▸ WHAT IS NEEDED
Rewrite the lines below, swapping each "icon" for "symbol" and leaving everything else untouched.

▸ MATERIAL SUPPLIED
════════════════════
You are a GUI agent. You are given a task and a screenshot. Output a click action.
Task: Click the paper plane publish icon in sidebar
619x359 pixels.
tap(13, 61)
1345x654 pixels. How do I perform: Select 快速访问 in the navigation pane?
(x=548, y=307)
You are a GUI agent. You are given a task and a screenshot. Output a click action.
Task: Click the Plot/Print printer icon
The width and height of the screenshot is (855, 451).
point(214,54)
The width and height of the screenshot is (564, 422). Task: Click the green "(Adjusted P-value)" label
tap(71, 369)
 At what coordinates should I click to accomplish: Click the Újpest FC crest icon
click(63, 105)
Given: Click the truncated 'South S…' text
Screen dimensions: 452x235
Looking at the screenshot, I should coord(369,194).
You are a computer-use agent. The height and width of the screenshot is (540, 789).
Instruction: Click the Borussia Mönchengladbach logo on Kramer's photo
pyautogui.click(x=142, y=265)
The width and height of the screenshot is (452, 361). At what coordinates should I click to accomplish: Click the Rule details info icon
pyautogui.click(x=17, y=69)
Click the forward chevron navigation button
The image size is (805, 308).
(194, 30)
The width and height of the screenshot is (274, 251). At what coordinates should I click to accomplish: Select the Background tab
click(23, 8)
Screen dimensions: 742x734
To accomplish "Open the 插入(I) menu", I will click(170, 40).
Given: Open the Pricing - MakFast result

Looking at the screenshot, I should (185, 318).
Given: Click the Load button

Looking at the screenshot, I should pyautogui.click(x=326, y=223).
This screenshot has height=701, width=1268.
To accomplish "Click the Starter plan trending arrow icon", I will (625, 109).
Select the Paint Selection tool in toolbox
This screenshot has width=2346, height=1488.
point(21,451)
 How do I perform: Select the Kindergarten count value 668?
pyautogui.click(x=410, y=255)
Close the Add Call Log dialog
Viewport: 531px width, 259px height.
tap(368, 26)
════════════════════
▸ TASK OUTPUT
You are a GUI agent. You are given a task and a screenshot. Output a click action.
Task: Click the paper plane publish symbol in sidebar
619x359 pixels.
tap(13, 61)
1345x654 pixels. How do I perform: Select 快速访问 in the navigation pane?
(x=548, y=307)
You are a GUI agent. You are given a task and a screenshot. Output a click action.
Task: Click the Plot/Print printer symbol
The width and height of the screenshot is (855, 451).
point(214,54)
The width and height of the screenshot is (564, 422). Task: Click the green "(Adjusted P-value)" label
tap(71, 369)
 At what coordinates should I click to accomplish: Click the Újpest FC crest symbol
click(63, 105)
Given: Click the truncated 'South S…' text
Screen dimensions: 452x235
Looking at the screenshot, I should coord(369,194).
You are a computer-use agent. The height and width of the screenshot is (540, 789).
Instruction: Click the Borussia Mönchengladbach logo on Kramer's photo
pyautogui.click(x=142, y=265)
The width and height of the screenshot is (452, 361). At what coordinates should I click to accomplish: Click the Rule details info symbol
pyautogui.click(x=17, y=69)
Click the forward chevron navigation button
The image size is (805, 308).
(194, 30)
The width and height of the screenshot is (274, 251). At what coordinates should I click to accomplish: Select the Background tab
click(23, 8)
Screen dimensions: 742x734
To accomplish "Open the 插入(I) menu", I will click(170, 40).
Given: Open the Pricing - MakFast result

Looking at the screenshot, I should (185, 318).
Given: Click the Load button

Looking at the screenshot, I should pyautogui.click(x=326, y=223).
This screenshot has height=701, width=1268.
To accomplish "Click the Starter plan trending arrow symbol", I will (625, 109).
Select the Paint Selection tool in toolbox
This screenshot has width=2346, height=1488.
point(21,451)
 How do I perform: Select the Kindergarten count value 668?
pyautogui.click(x=410, y=255)
Close the Add Call Log dialog
Viewport: 531px width, 259px height.
tap(368, 26)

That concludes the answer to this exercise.